(Bloomberg) -- Argentina’s debut century bond is celebrating its first anniversary with record-high yields as a slump in the peso threatens to push the economy into recession. Still, just another 99 years to go.
The government sold $2.75 billion of 100-year bonds in June of last year, trumpeting that the arrival of President Mauricio Macri’s administration had put the serial defaulter in a new era of financial certainty.
Those claims ring hollow after a tumultuous year. The yield on the bonds reached as high as 9.31 percent on Thursday, up 143 basis points since it was sold at a discount as the peso lost 40 percent of its value, forcing the central bank to boost interest rates and fueling already high inflation. Economic activity posted its largest decline in April since Macri took office in December 2015, even as the International Monetary Fund granted a record $50 billion credit line.
“The government may celebrate, investors can’t,” said Guido Chamorro, senior investment manager of Pictet Asset Management Limited. "From a fundamental perspective, the big drop in GDP earlier this week is a bit of a nail in the coffin. Argentina needs growth.”
Even the lifeline from the IMF is “bittersweet,” Chamorro said. Bondholders are now second in line behind the multi-lateral lender should Argentina default.
“The IMF never takes a haircut, thus reducing recovery values for ‘regular’ bondholders," he said.
Economic activity fell 2.7 percent in April from the month before, and dropped on an annual basis for the first time in 14 months, the nation’s statistics agency reported Tuesday. That economic weakness will potentially complicate Macri’s plans to further cut government spending as agreed with the IMF.
The Argentine peso closed at a fresh record Thursday, reaching 28.12 pesos per dollar. That was after the central bank raised the amount sold in a daily foreign exchange auction to by $50 million to $150 million.

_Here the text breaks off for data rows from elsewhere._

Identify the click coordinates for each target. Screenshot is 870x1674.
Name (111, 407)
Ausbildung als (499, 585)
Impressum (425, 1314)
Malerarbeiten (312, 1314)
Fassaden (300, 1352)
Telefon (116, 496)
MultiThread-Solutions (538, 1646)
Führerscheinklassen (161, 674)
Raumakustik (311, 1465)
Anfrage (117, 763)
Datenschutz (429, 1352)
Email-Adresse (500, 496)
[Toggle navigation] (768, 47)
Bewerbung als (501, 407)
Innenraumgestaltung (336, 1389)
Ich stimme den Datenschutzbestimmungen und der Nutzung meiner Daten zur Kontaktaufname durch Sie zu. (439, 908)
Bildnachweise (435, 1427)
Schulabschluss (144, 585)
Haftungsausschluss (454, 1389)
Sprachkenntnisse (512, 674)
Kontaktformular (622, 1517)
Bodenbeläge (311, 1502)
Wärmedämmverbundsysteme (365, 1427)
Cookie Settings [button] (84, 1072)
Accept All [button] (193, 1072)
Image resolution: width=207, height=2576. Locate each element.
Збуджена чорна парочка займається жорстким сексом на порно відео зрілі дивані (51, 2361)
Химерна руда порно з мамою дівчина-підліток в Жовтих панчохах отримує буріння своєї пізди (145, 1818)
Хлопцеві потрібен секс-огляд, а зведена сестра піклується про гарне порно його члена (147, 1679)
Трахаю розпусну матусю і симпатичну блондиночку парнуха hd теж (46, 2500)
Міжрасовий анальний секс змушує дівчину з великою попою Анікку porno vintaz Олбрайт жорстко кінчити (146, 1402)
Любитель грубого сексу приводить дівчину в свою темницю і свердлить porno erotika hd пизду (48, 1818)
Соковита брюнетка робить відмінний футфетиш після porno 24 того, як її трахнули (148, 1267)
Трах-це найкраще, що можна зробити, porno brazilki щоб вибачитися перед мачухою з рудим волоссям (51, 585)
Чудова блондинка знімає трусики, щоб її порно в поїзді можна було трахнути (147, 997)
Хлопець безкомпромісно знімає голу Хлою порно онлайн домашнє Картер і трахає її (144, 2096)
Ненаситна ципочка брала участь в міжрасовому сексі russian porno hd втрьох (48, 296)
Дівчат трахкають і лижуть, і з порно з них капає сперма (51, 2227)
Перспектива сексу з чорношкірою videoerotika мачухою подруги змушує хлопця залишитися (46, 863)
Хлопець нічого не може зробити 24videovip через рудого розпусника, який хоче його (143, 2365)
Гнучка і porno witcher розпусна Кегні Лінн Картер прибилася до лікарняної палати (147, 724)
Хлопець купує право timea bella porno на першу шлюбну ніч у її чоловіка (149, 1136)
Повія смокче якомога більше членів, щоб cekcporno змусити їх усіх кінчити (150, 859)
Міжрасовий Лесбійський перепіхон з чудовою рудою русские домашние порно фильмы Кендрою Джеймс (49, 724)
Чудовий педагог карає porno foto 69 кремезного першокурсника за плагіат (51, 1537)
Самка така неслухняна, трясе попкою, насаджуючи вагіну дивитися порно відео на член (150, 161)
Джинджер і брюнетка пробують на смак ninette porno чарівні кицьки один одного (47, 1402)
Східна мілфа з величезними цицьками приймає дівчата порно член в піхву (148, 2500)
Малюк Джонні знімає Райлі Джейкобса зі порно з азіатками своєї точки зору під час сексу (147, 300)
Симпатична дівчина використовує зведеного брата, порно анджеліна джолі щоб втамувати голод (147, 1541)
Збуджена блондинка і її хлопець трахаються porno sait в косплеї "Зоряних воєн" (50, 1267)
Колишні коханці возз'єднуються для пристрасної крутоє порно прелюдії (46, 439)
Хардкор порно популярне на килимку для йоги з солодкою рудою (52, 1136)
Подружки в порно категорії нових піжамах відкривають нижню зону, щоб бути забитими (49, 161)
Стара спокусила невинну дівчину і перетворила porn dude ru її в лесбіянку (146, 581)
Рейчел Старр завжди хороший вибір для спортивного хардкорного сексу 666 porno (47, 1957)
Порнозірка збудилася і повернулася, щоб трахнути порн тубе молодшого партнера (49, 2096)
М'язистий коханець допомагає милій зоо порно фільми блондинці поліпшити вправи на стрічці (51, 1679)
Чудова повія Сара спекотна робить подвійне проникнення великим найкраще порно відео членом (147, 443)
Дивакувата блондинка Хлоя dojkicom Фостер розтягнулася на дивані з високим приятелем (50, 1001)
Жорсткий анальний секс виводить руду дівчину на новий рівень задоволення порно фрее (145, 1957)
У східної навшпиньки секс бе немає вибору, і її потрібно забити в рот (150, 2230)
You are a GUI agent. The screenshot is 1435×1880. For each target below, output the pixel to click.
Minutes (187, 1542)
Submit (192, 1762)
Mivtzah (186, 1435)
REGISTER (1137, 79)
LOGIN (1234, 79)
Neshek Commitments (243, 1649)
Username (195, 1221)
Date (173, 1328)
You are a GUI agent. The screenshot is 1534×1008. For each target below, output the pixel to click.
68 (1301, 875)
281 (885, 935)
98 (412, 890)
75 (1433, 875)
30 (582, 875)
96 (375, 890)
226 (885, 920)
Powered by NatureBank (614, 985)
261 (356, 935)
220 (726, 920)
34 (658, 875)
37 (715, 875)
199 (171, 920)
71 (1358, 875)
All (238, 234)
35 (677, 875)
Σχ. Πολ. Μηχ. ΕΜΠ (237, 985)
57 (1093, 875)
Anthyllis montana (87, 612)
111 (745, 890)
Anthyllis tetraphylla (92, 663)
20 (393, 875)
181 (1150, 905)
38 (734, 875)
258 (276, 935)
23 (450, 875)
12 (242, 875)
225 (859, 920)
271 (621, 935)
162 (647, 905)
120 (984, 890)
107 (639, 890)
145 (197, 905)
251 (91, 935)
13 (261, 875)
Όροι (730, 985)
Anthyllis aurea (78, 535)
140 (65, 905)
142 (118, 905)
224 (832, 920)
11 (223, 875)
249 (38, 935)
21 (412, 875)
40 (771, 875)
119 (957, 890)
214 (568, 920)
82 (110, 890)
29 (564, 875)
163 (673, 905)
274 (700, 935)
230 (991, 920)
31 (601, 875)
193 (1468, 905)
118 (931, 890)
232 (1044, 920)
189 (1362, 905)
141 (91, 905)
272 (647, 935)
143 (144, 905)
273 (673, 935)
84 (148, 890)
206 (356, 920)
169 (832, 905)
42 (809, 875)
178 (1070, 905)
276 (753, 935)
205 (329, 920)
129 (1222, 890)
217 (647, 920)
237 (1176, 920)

The worst is yet to come for the century bond, with the yield likely to break the 10 percent barrier soon as global rates begin to rise led by the U.S. Federal Reserve, Chamorro said.
“The root of the problem is that the emerging-market bond community has been positioned with a structural overweight position in frontier countries, led by Argentina as the largest overweight,” he said. “If the general international macro backdrop doesn’t improve it is very difficult to visualize who will be the buyer of the next Argentine sale."
Still, where many see bad news, others see an opportunity, said Michael J. Roche, who follows emerging markets as a New York-based strategist at Seaport Global Holdings.
"The IMF program and the presence of pro-government policy changes have encouraged money managers to accumulate the century bond on weakness,” Roche said. “Each additional 20 basis-point rise in yield from this point will bring in more demand, so getting to a 10 percent yield is possible, but may amount to one of those briefly-held opportunities."